Problems with rsync 2.5.1pre1 and hardlinks

Mon Dec 10 01:51:29 EST 2001

Hi,

I got stuck within some weird prob concerning my 2-node linux cluster and
the synchronisation tool at hand (rsync-2.5.1pre1).

I have to copy a structure of 70 directories where the data of these 
directories are hardlinked to the data of the 1st directory.  Within this
"orig data" directory, I have about 30.000 files, so the amount of files
to sync is approx. 2.100.000.  The overall size is about 9.2GB.

The method to synchronize is to have a "rsync --daemon" running on the
server in production and pull the data into the backup server via rsync::.

I secured this mechanism via a separate 100mbit network link that is
provided exclusively for the task.  The systems are

- linux-2.4.16 
- glibc-2.2
- i686 (Coppermine with 900MHz) with 512MB RAM and 400MB Swap on the
    main server and 128MB Swap on the backup server (I know this is stupid
    but at the moment I can't help it)

What happens?

The synchronization starts and gobbles up approx. 300MB of RAM/Swap by
calculating the file list at the server.  At the client system, approx.
620MB (aka. nearly all) memory is allocated to compare the file list (the
sync is set up with -auvH).  The files are transfered - when running it 
the 1st time, all files are transfered of course - and the transfer stops
at the client after an hour with

  rsync.c:sig_int() called.
  rsync error: received SIGUSR1 or SIGINT (code 20) at rsync.c(230)
  rsync error: received SIGUSR1 or SIGINT (code 20) at main.c(741)

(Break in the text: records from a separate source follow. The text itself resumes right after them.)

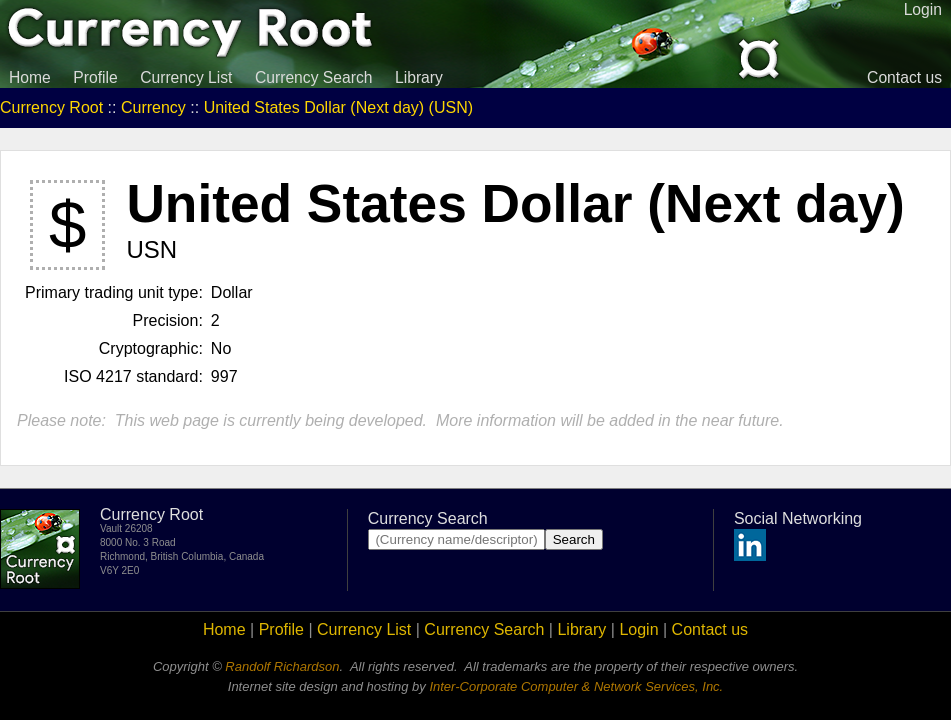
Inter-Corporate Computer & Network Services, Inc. (576, 686)
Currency (153, 107)
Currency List (186, 77)
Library (419, 77)
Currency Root (51, 107)
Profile (95, 77)
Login (638, 629)
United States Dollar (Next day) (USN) (338, 107)
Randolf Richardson (282, 666)
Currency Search (314, 77)
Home (30, 77)
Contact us (904, 77)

where I do not see *anything* that is interfering (not me either).

OK I say, better luck next time.  However, as no rsync process remains
at the client (backup server) side, the "rsync --daemon" at the main
server did reduce its memory usage over the file transfer but after
the client broke off communications still has a child hanging around 
with 200MB of mem in use!

So, when running rsync the next time, I will have 500MB of memory eaten
up by both rsyncs on the main server (the new and the old) which is quite 
a lot.  Unfortunately, the second (and third) tries to sync break after
some time with similar messages as shown above and the hanging processes
at the main server will be happy with 700-800MB mem at their hands.

The result?  The production server is dying a slow and painful out-of-
mem-death when I don't do a "killall -9 rsync" after some time....

Any comments how to debug this?

I just have the idea that maybe the kernel at client side is sending 
silently a signal to the rsync process due to excess memory usage?

How to avoid that behaviour? (the client system was quite happy as it 
does nothing else than rsyncing...)

Regards,

- Birger